Excessive glucagon secretion can lead to hyperglycemia. Excessive and inappropriate glucagon secretion can sometimes be observed in diabetes, in particular during ketoacidosis, and can complicate management of the disorder. In rare cases, it also can occur in tumors of the pancreatic islets (glucagonoma), hepatocellular carcinomas, carcinoid tumors, and other neuroendocrine neoplasms. Patients with glucagon-secreting tumors may present with classic glucagonoma syndrome, consisting of necrolytic migratory erythema, diabetes, and diarrhea, but can also have more subtle symptoms and signs.
Decreased or absent glucagon response to hypoglycemia can be seen in type I diabetes (insulin-dependent diabetes) and can contribute to severe and prolonged hypoglycemic responses.
Glucagon is routinely measured along with serum glucose, insulin, and C-peptide levels during the mixed-meal test employed in the diagnostic workup of suspected postprandial hypoglycemia. However, it plays only a minor role in the interpretation of this test.
Interpretation
Elevated glucagon levels in the absence of hypoglycemia may indicate the presence of a glucagon-secreting tumor. Successful treatment of a glucagon-secreting tumor is associated with normalization of glucagon levels.
Inappropriate elevations in glucagon levels in hyperglycemic type I diabetic patients indicate that paradoxical glucagon release may contribute to disease severity. This can be observed if insulin treatment is inadequate, and patients are ketotic. However, glucagon measurement plays little, if any, role in the diagnostic workup of diabetic ketoacidosis, which is based on demonstrating significantly elevated plasma or serum glucose (>250 mg/dL), circulating ketones (beta-hydroxy butyrate), and acidosis (typically with increased anion gap).

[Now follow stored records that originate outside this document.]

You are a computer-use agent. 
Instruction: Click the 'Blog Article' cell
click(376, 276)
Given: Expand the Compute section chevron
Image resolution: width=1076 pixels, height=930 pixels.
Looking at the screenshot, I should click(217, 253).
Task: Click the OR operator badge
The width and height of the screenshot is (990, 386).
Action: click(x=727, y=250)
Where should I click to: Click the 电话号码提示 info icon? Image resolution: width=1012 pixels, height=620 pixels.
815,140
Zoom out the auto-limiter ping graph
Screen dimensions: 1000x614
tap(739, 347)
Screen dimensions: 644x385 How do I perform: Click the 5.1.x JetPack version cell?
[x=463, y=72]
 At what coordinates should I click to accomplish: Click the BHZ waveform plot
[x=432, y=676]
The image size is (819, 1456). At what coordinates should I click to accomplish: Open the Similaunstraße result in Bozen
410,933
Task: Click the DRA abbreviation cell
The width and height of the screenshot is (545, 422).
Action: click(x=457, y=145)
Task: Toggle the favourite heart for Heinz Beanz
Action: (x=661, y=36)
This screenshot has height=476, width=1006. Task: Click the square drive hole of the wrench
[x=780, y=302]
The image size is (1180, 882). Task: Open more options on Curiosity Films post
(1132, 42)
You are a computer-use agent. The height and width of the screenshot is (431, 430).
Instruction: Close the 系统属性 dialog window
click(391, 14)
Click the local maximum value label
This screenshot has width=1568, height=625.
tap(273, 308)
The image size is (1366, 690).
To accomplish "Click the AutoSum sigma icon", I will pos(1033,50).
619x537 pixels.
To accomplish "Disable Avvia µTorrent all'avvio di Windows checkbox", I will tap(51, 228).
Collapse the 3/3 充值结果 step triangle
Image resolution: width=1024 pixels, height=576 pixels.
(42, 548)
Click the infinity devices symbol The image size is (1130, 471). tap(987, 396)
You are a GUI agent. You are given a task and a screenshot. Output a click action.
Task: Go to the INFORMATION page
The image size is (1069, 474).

In diabetic patients, low glucagon levels (undetectable or in the lower quartile of the normal range) in the presence of hypoglycemia indicate impairment of hypoglycemic counterregulation. These patients may be particularly prone to recurrent hypoglycemia. This can be a permanent problem due to islet alpha-cell destruction or other, less well understood processes (eg, autonomous neuropathy). It can also be functional, most often due to over-tight blood glucose control and may be reversible after decreasing insulin doses.
Reject Due To
Gross hemolysis | Reject |
Gross lipemia | OK |
Gross icterus | OK |
Method Name
Immunoassay
Forms
If not ordering electronically, complete, print, and send an Oncology Test Request (T729) with the specimen.